IMG_2475-001Wilket Creek trail closure, September 2017

Last week,  my wife and I went for a walk through the Toronto Botanical Gardens, Edwards Gardens, and Wilket Creek Park, all part of Toronto’s wonderful and extensive ravine system. The ravines are one of Toronto’s greatest assets, and many are connected by multi-use trails, allowing pedestrians and cyclists to experience nature, close to home. Some trails, like the Lower Don, are also important commuter routes for those who walk or cycle to school or work.

Unfortunately, several of these trails are closed for long periods for construction, and they do not get the same attention that roads and highways get.

The Wilket Creek Trail, between Edwards Gardens and Sunnybrook Park, has been closed since Spring 2017, and will remain closed until Spring 2018. The Toronto Region Conservation Authority (TRCA) is repairing damage caused by erosion, and restoring the local ecosystem. The same trail was closed two years ago for similar construction work.

The pedestrian detour on Leslie Street is straightforward, and does not deviate too far from the route. However, Leslie Street is busy and motorists drive at high speeds, so it is not a good safe route for cyclists. To the City of Toronto and TRCA’s credit, at least, the detours are well mapped and construction notices are signed well in advance. (I’ve experienced trail closures without any warnings or suitable marked detour routes.)

IMG_2476-001Advance warnings and a detailed detour map on the Wilket Creek Trail

Further south, the Lower Don Trail between Pottery Road and the footbridge at Riverdale Park will re-open on September 23, 2017, fourteen months late. That work was done to replace an underpass at a disused rail corridor owned by Metrolinx.

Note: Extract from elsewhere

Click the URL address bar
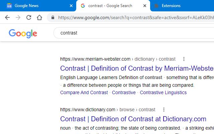click(x=134, y=17)
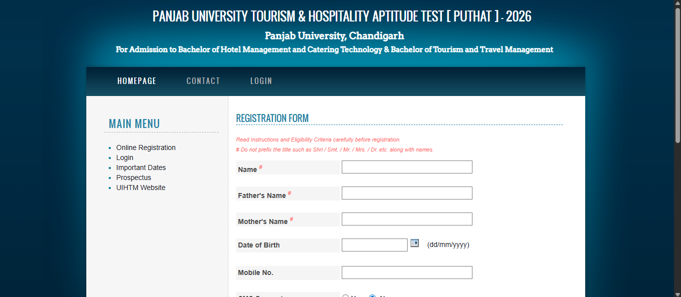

As Metro reporter David Hains points out, that re-opening was re-scheduled several times between July 2016 and August 2017 — unexpected soil conditions and wet weather were blamed for the delays.  Pedestrians and cyclists were directed to use either Broadview Avenue or Bayview Avenue to get around the closure; both are busy roads, and Broadview Avenue is at the top of a steep grade from the Don Valley.

Other major closures included the Humber River Trail under Highway 401 near Weston Road, which was closed for several months in 2016 so that trail users would not be in the way of construction vehicles. The suggested detour, a 3 kilometre long circuitous route, followed Wilson Avenue, a busy suburban road.

This year, the Etobicoke Creek Trail under Highway 401 in Mississauga is also closed for two years for bridge work. There are no safe alternatives for crossing Highway 401 in that area.

Humber.jpgThe circuitous and dangerous 2016 Humber River Trail detour at Highway 401. Source: MTO.

The long and dangerous closures of major pedestrian and cycling routes can be compared to the way road repairs are prioritized. Mayor John Tory announced $3.4 million to speed up construction on the Gardiner Expressway in 2015, when the elevated highway was reduced to two lanes in each direction from three. In August, Tory announced additional funds to speed up watermain and streetcar track construction on Dundas Street between Yonge and Church Streets, perhaps not coincidentally a route many city councillors drive to get to City Hall.

If only there were some additional money and attention given to projects affecting pedestrians and cyclists in Toronto. It would also be nice to ensure any detours were well signed, and made as safe and comfortable as possible.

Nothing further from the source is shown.